Haml
Haml (HTML Abstraction Markup Language) is a templating system that is designed to avoid writing inline code in a web document and make the HTML cleaner. Haml gives you the flexibility to have some dynamic content in HTML. Similar to other template systems like eRuby, Haml also embeds some code that gets executed during runtime and generates HTML code in order to provide some dynamic content. In order to run Haml code, files need to have a .haml extension. These files are similar to .erb or .eRuby files, which also help embed Ruby code while developing a web application.

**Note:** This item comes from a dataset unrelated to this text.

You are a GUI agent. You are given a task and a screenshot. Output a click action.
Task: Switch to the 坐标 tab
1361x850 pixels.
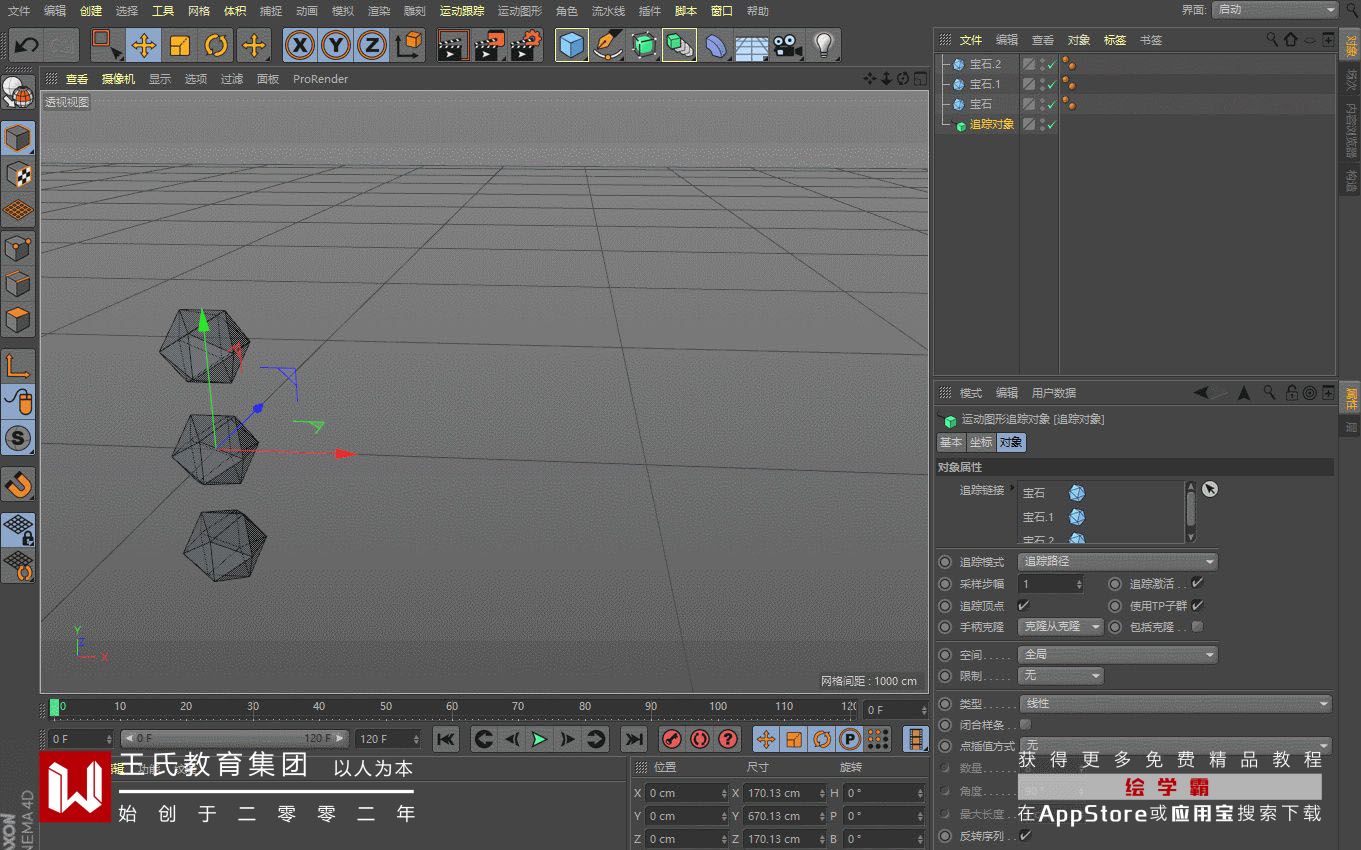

Paradigm | Template engine |
---|---|
Designed by | Hampton Catlin |
Developers | Natalie Weizenbaum (past), Norman Clarke, Matt Wildig, Akira Matsuda, Tee Parham |
Stable release | |
Implementation language | Ruby |
OS | Cross-platform |
License | MIT License and Unspace Interactive |
Filename extensions | .haml |
Website | haml |
While parsing coding comments, Haml uses the same rules as Ruby 1.9 or later. Haml understands only ASCII-compatible encodings like UTF-8 but not UTF-16 or UTF-32 because these are not compatible with ASCII.
Haml can be used at the command line, as a separate Ruby module, or in a Ruby on Rails application.